_Instructions for the task_
For each line below that includes the string "computer", show the whole line.

_Source records_

· · · ·

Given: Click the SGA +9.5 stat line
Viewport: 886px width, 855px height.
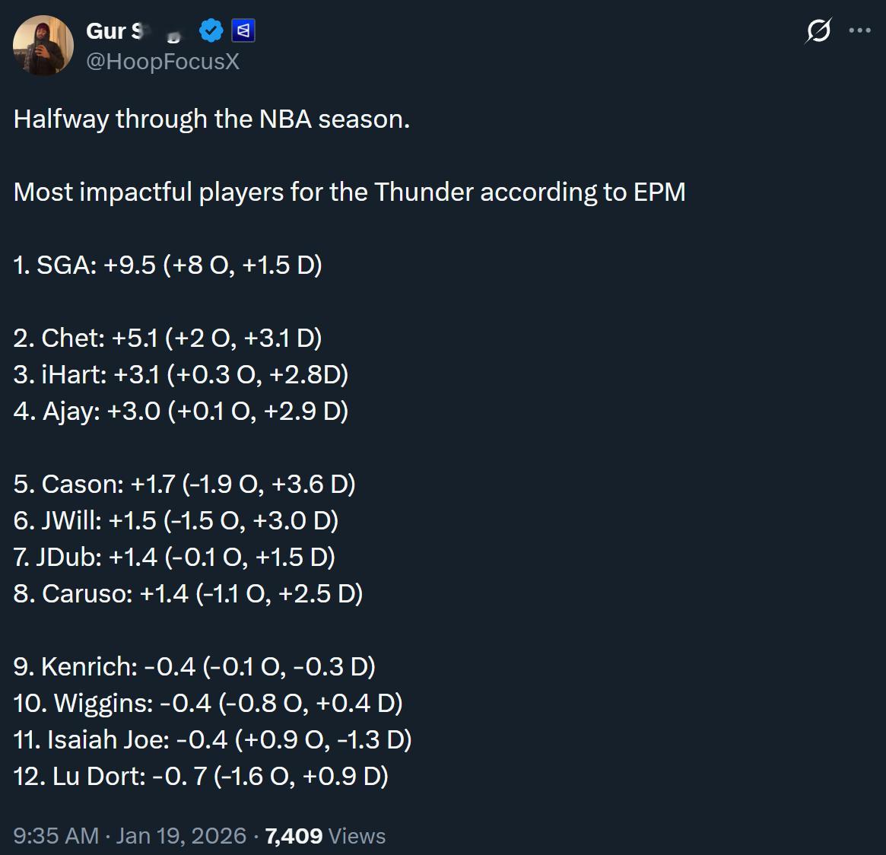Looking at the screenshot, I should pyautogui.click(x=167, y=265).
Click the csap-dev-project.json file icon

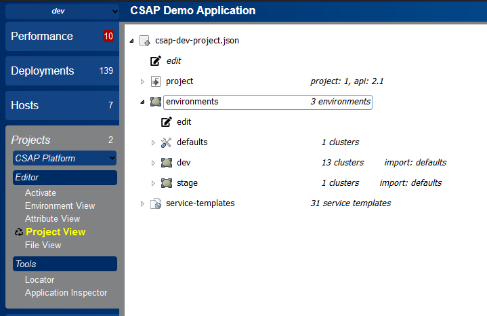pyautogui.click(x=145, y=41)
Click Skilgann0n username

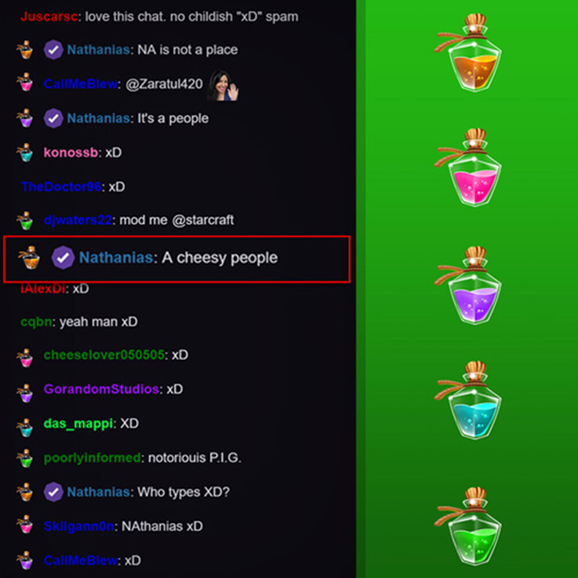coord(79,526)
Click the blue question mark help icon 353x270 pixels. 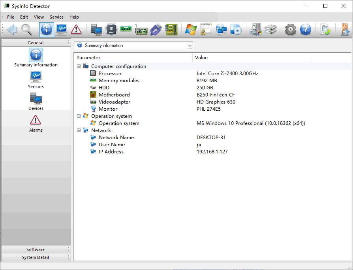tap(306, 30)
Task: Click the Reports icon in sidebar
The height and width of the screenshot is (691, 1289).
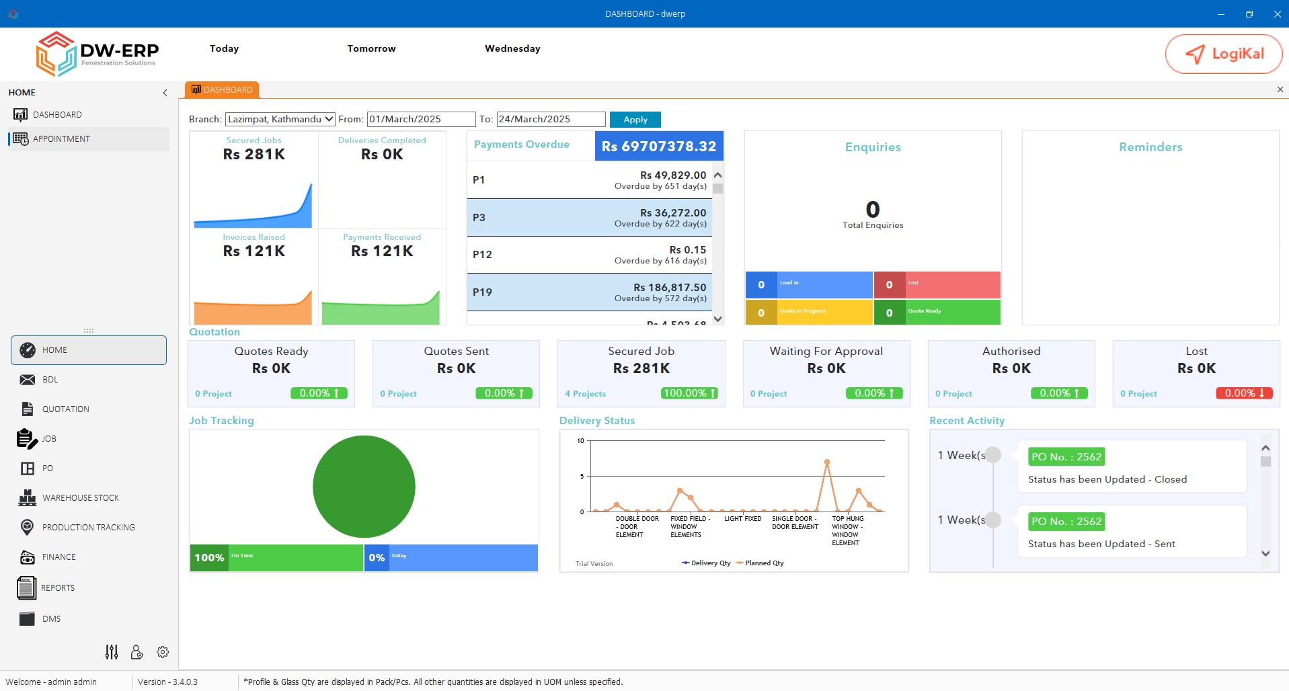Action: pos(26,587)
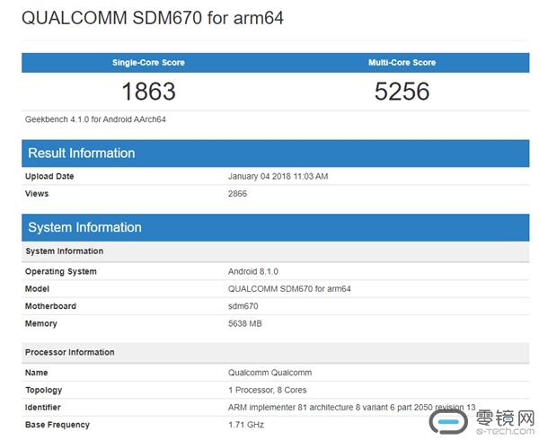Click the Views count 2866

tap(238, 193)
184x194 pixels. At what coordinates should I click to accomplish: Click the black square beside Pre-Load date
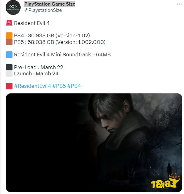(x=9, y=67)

· · · ·

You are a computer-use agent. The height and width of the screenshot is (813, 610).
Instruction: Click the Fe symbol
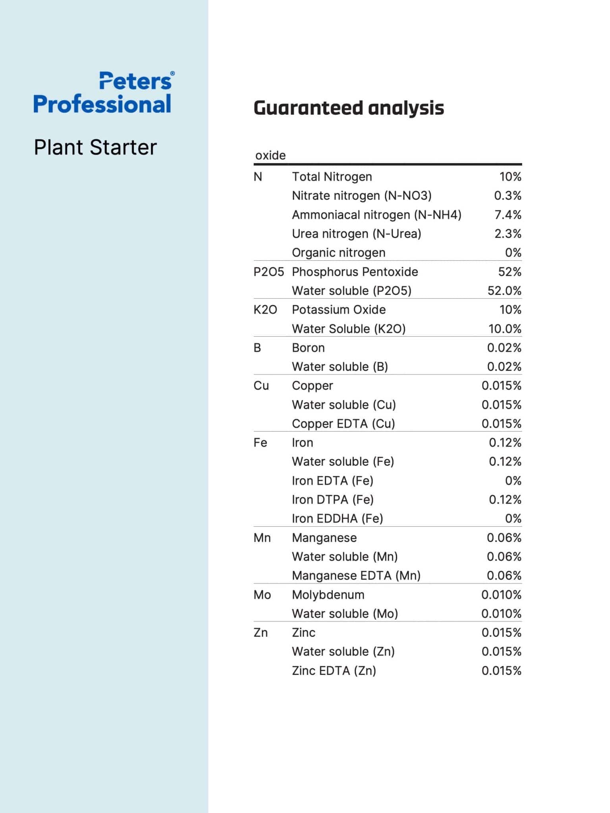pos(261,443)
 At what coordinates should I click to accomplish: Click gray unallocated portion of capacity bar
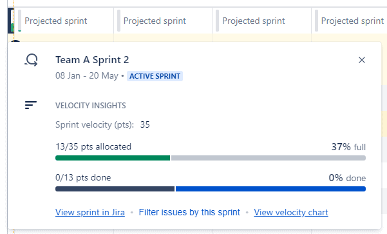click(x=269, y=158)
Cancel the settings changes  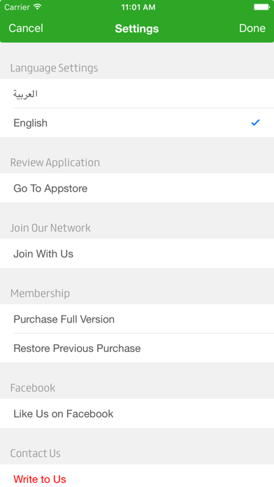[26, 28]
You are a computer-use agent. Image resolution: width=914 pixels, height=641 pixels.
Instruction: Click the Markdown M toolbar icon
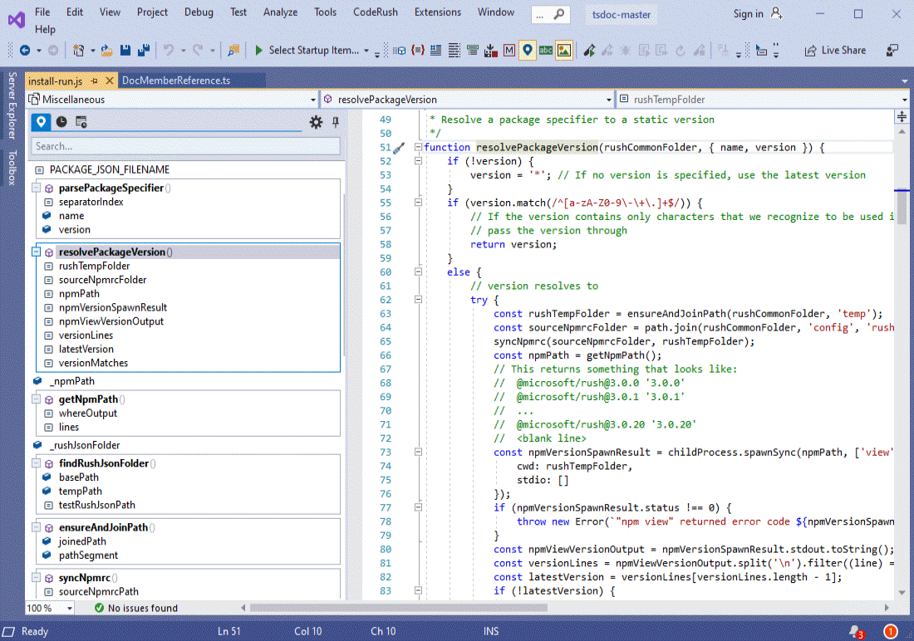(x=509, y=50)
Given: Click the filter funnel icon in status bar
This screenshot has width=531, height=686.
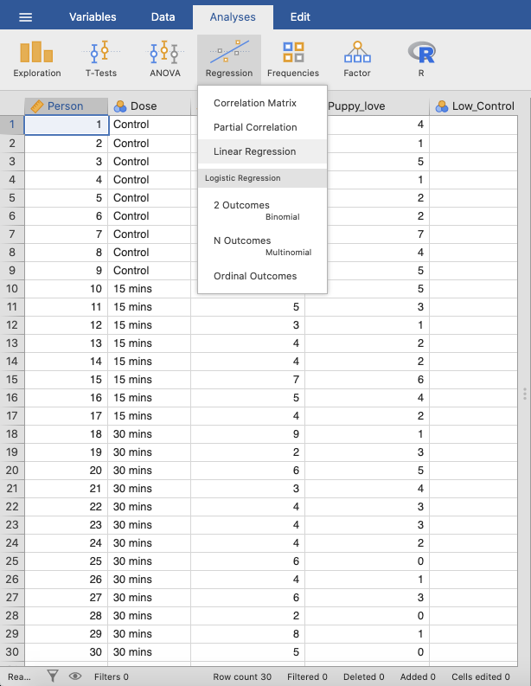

· · · ·

_Solution_
You are a computer-use agent. The height and width of the screenshot is (813, 610).
You are a computer-use agent. Image resolution: width=914 pixels, height=641 pixels.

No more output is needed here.